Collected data
************
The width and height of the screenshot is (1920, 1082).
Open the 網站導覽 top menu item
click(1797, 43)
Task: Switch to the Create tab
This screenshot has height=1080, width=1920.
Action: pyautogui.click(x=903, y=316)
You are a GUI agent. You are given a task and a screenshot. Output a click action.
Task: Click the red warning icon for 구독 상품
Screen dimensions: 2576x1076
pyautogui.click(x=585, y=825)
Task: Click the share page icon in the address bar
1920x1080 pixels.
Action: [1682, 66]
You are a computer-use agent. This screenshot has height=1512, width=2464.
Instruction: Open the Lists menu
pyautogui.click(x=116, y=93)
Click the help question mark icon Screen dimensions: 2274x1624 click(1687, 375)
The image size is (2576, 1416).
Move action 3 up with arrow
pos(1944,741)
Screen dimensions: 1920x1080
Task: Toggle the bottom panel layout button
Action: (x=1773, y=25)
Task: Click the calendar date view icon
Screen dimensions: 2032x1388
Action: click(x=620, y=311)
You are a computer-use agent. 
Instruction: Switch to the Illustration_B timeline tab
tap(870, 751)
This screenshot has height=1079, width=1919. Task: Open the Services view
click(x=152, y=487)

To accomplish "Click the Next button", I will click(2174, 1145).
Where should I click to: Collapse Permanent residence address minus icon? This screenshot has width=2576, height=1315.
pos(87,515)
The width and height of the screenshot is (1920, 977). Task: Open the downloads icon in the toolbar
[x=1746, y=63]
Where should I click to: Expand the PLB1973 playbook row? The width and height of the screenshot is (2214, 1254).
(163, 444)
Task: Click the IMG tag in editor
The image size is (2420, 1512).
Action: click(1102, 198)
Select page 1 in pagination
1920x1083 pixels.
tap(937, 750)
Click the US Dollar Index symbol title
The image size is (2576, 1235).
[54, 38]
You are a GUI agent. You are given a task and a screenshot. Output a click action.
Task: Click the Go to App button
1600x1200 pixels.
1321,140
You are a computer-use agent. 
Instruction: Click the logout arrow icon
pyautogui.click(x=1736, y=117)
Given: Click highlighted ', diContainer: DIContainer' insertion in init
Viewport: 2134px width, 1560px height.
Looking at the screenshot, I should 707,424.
************
TASK TO COMPLETE:
Output every record verbatim.

WRITTEN ANSWER:
The width and height of the screenshot is (1920, 1082).
Open the 網站導覽 top menu item
click(1797, 43)
Task: Switch to the Create tab
This screenshot has height=1080, width=1920.
Action: pyautogui.click(x=903, y=316)
You are a GUI agent. You are given a task and a screenshot. Output a click action.
Task: Click the red warning icon for 구독 상품
Screen dimensions: 2576x1076
pyautogui.click(x=585, y=825)
Task: Click the share page icon in the address bar
1920x1080 pixels.
Action: [1682, 66]
You are a computer-use agent. This screenshot has height=1512, width=2464.
Instruction: Open the Lists menu
pyautogui.click(x=116, y=93)
Click the help question mark icon Screen dimensions: 2274x1624 click(1687, 375)
The image size is (2576, 1416).
Move action 3 up with arrow
pos(1944,741)
Screen dimensions: 1920x1080
Task: Toggle the bottom panel layout button
Action: (x=1773, y=25)
Task: Click the calendar date view icon
Screen dimensions: 2032x1388
Action: click(x=620, y=311)
You are a computer-use agent. 
Instruction: Switch to the Illustration_B timeline tab
tap(870, 751)
This screenshot has height=1079, width=1919. Task: Open the Services view
click(x=152, y=487)

To accomplish "Click the Next button", I will click(2174, 1145).
Where should I click to: Collapse Permanent residence address minus icon? This screenshot has width=2576, height=1315.
pos(87,515)
The width and height of the screenshot is (1920, 977). Task: Open the downloads icon in the toolbar
[x=1746, y=63]
Where should I click to: Expand the PLB1973 playbook row? The width and height of the screenshot is (2214, 1254).
(163, 444)
Task: Click the IMG tag in editor
The image size is (2420, 1512).
Action: click(1102, 198)
Select page 1 in pagination
1920x1083 pixels.
tap(937, 750)
Click the US Dollar Index symbol title
The image size is (2576, 1235).
[54, 38]
You are a GUI agent. You are given a task and a screenshot. Output a click action.
Task: Click the Go to App button
1600x1200 pixels.
1321,140
You are a computer-use agent. 
Instruction: Click the logout arrow icon
pyautogui.click(x=1736, y=117)
Given: Click highlighted ', diContainer: DIContainer' insertion in init
Viewport: 2134px width, 1560px height.
Looking at the screenshot, I should 707,424.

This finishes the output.